Mental health is “a physical health issue. We need to treat it like a physical health issue,” she said. I’m here to do it because people like the Kaiser who make billions of dollars have the resources to do the right thing, and I’m asking them to do it.”
When asked about Kaiser’s allegations of an across-the-board shortage of mental health therapists, Marcucci Morris said the real shortage was “clinicians willing to work for Kaiser. I have many colleagues and friends that I have worked with through mental health, just friendships, I am not digging my own grave!
“There is no shortage of mental health workers. There is a shortage of mental health workers willing to accept working conditions at Kaiser.”
Along the picket line, another clinician remarked on a long history of struggles for a truly productive work environment. she said. “Truly, what we face every day is the inability to provide adequate care. We have been trained to give certain treatments to help people heal, but ultimately could not see patients with the consistency needed to receive treatment as designed.”
A longtime but soon-to-be former Kaiser patient marching alongside picketing clinicians described her lifelong struggle with a serious illness that required extensive medication. After receiving mixed and inaccurate messages from Kaiser about the possibilities, he said he had to pay out-of-pocket for one treatment that offered great relief.
“I really appreciate all that my therapists and intake people are doing,” she said. Now I have other insurance that supports my care a little more. ”
One psychologist describes how he joined Kaiser’s mental health clinician staff about 22 years ago after years as a university professor. Mental Health and General Health. We were Kaiser trailblazers, doing things on a large, systemic level. ”
But then she said: I don’t think doing bad things is the whole point, but definitely whatever brings us funding.
Now she says: And I don’t think they have enough respect for the people on the phone. ”
Under California law, Kaiser is required to provide timely mental health care to its members, even during strikes.
On August 24, the DMHC announced it had launched targeted enforcement action against Kaiser based on patient complaints that the HMO had violated these requirements in the first few weeks of the strike.
NUHW president Sal Rosselli said union members were pleased that state officials were “looking into” Kaiser’s illegal medical refusal and called for “immediate intervention” to enforce the law.

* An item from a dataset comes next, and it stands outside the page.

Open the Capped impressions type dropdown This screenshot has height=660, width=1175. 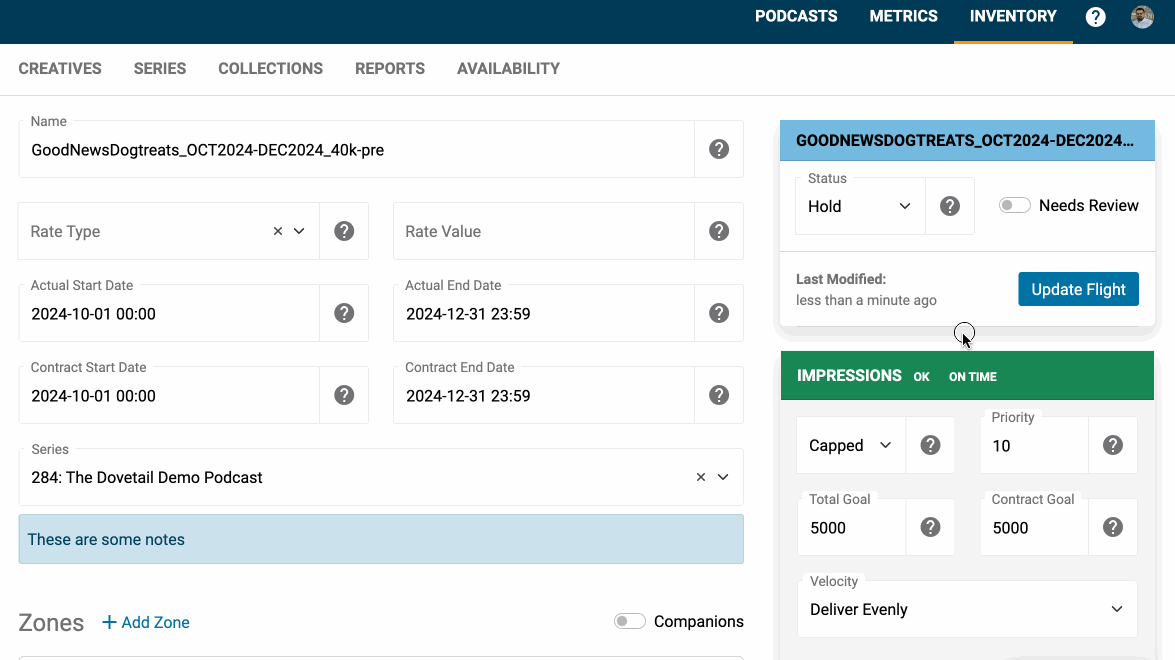[x=850, y=445]
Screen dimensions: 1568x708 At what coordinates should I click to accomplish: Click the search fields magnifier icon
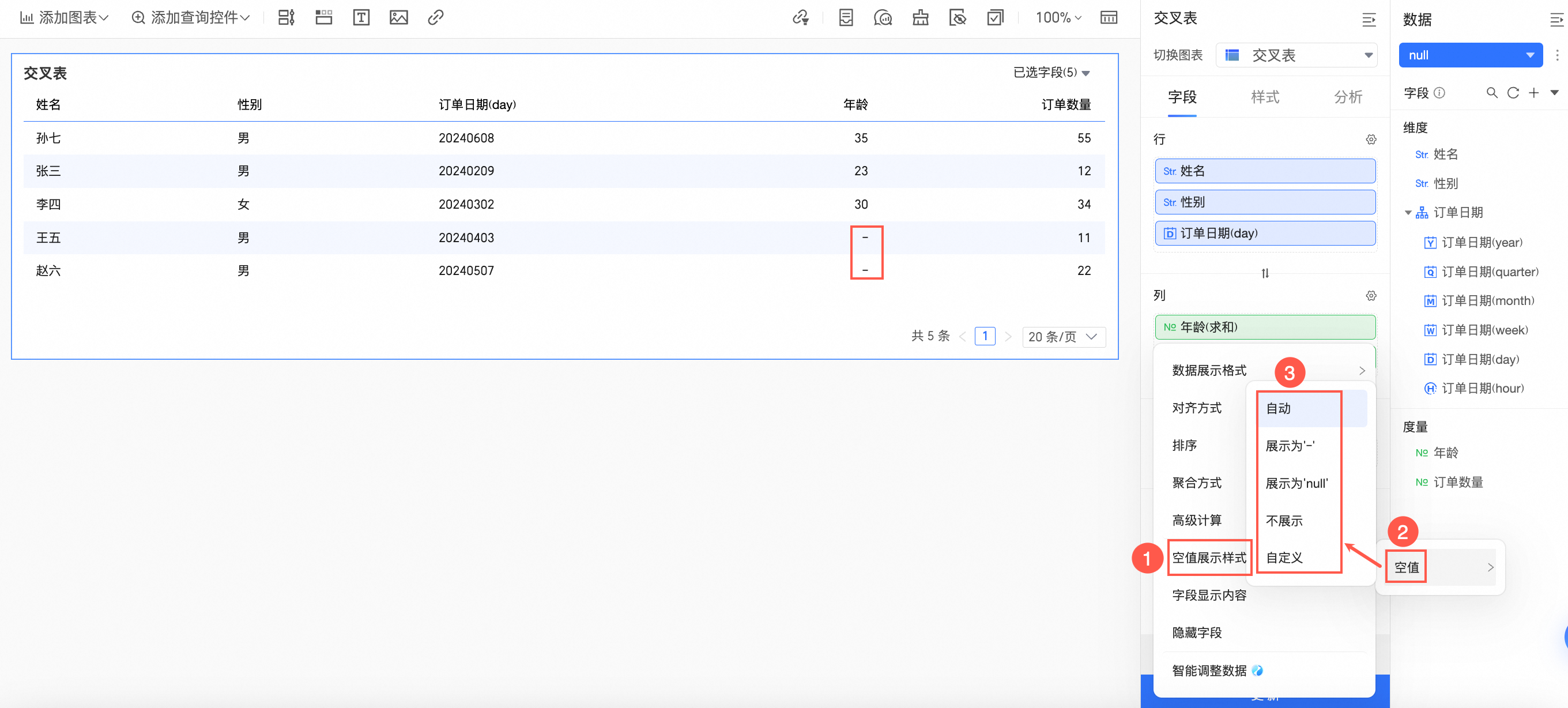pos(1491,92)
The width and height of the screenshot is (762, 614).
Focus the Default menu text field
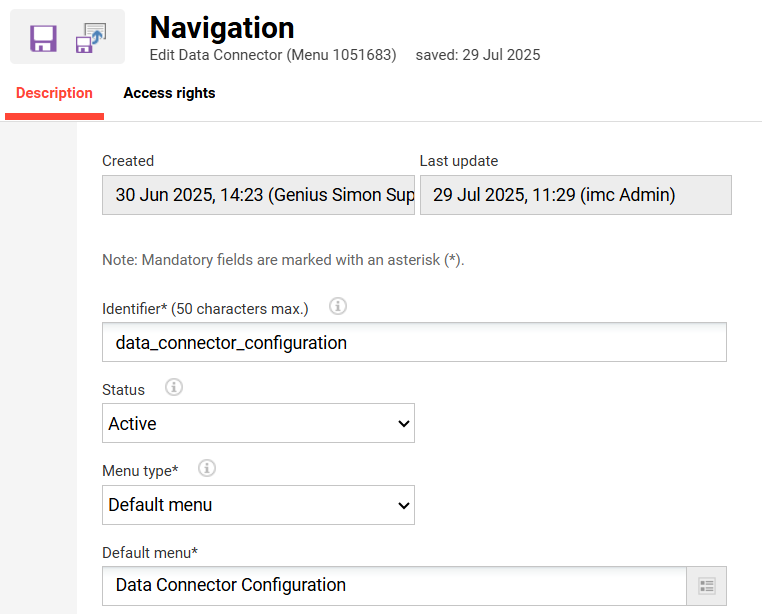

“The suffering and neglect Kaiser patients have endured over the past two weeks is unnecessary and illegal, but can be easily remedied,” Rosselli said in a statement. , must end the strike by agreeing to work with us to serve patients and to properly run and staff clinics.Kaiser recognizes the importance of mental health care. It’s time to respect and fundamentally change the way we treat both patients and clinicians.”

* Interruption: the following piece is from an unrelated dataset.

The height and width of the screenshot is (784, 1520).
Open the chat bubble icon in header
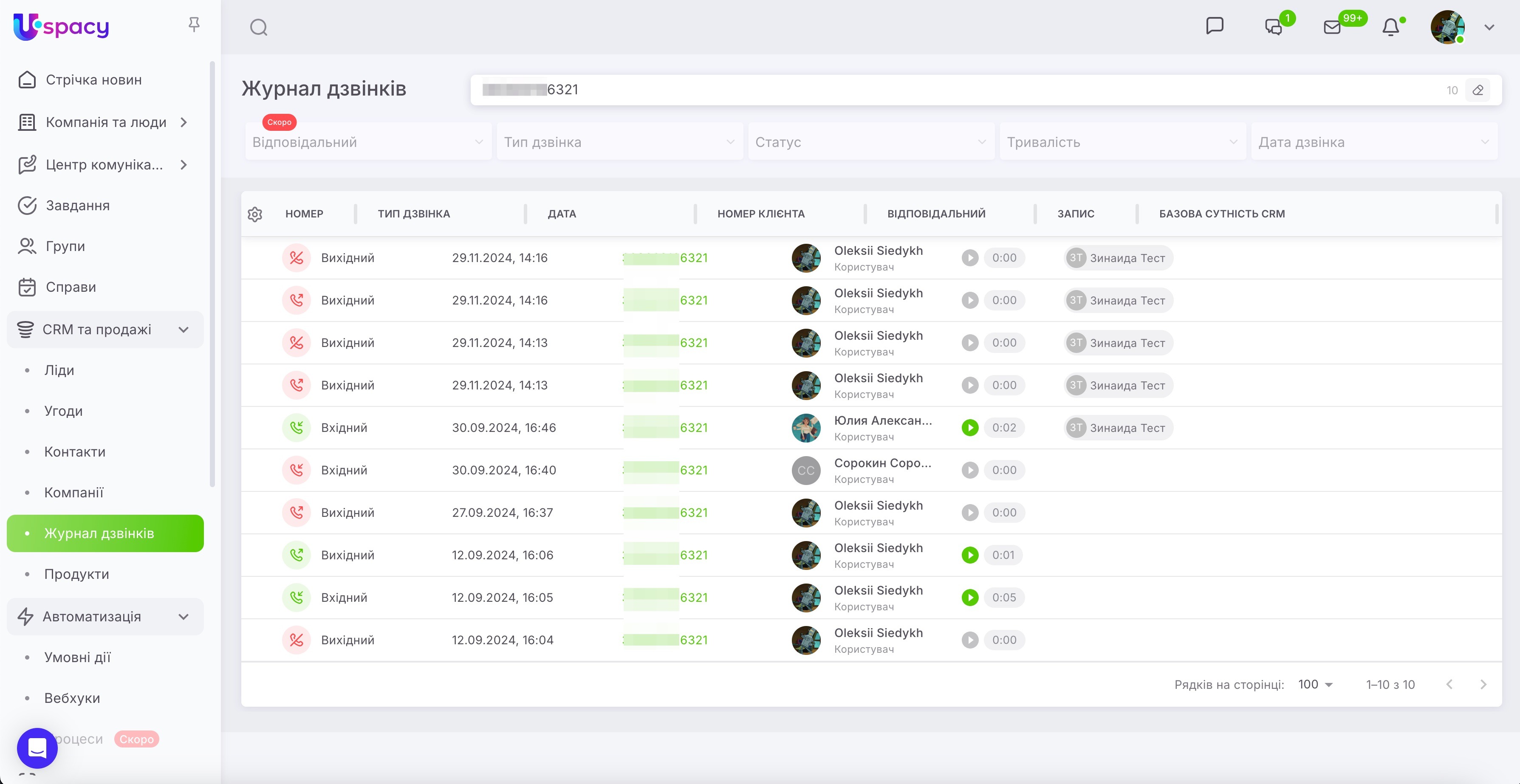pos(1215,25)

The following day, the state legislature passed Senate Bill 858. It was done by Senator Scott Wiener (D. San Francisco), sponsored by Health Access, a statewide health care consumer advocacy coalition. If signed by Gov. Gavin Newsom, SB 858 would increase the fines that health care providers must pay for violating the Mental Health Parity Act to $25,000 for each he-she incident, up from the current $2,500.